The four-semester diploma program curriculum was developed with input from local clinicians who recognized the need for trained individuals in the industry.
Several of these clinicians attended a reception for the program held Dec. 3, including Dr. Thomas Robertson Jr. of Rocky Mount Eye, Dr. Kevin Payne of Wilson Eye Associates, and Anna Crichlow, office manager of Mid Atlantic Eye Physicians.
The Ophthalmic Medical Assistant program is offered in the evening, making it the first evening program in health sciences at ECC. It prepares students to perform ophthalmic procedures under the supervision of a licensed physician specializing in ophthalmology.
“Local ophthalmologists and optometrists have expressed an interest in the college starting this program for several years,” said Kim Byron-Barnes, chair of the Ophthalmic Medical Assistant program. “Certified employees are not available in this area, and eye care workers have had to take a home study course while they receive on-the-job training.”
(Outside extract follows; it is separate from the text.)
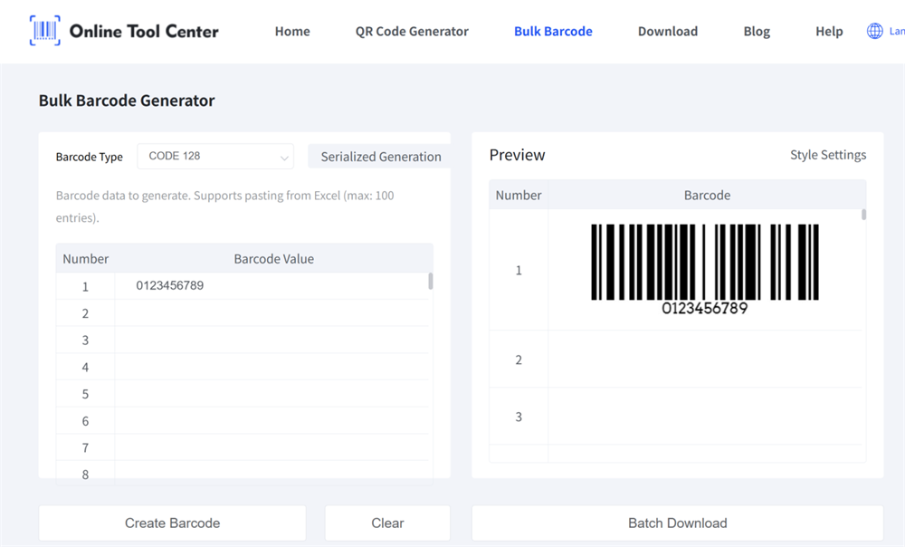Viewport: 905px width, 547px height.
Task: Click the empty Barcode Value field of row 2
Action: coord(272,312)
Students attending the reception explained their interest in the program. Teresa Morris has been working in the eye care field for 19 years.
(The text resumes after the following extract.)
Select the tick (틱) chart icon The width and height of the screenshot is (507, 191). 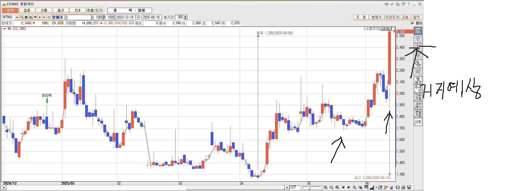coord(418,72)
“It’s time I got certified,” she said.
Initially, she worked with an ophthalmologist, and now she is employed at Tarboro Eye Associates.
“When I receive my degree and complete certification, I will be qualified to assist an ophthalmologist in the operating room. Ultimately, this program is furthering my education and interest in eye care,” she said.
Sa’Quin Winstead, who completed ECC’s Medical Assisting program in May 2018, said the Ophthalmic Medical Assistant program is building on his skills in medical assisting and will provide career advancement. Ultimately, he plans to pursue a four-year degree in health sciences.
The equipment in the Ophthalmic Medical Assistant lab is a “mirror image of a doctor’s office,” said Andrea Jenkins, adjunct instructor. Students learn using digital eyes and digital eye charts, and the advanced equipment also is capable of patient simulations, such as cataracts and glaucoma.
Students will begin training in a clinical setting next semester. The current clinical partner is Rocky Mount Eye, but practices in Greenville, Roanoke Rapids, Tarboro and Wilson have expressed an interest in becoming a clinical site.
Only three North Carolina community colleges offer the Ophthalmic Medical Assistant program. The closest one to Edgecombe County is at Sandhills Community College in Pinehurst.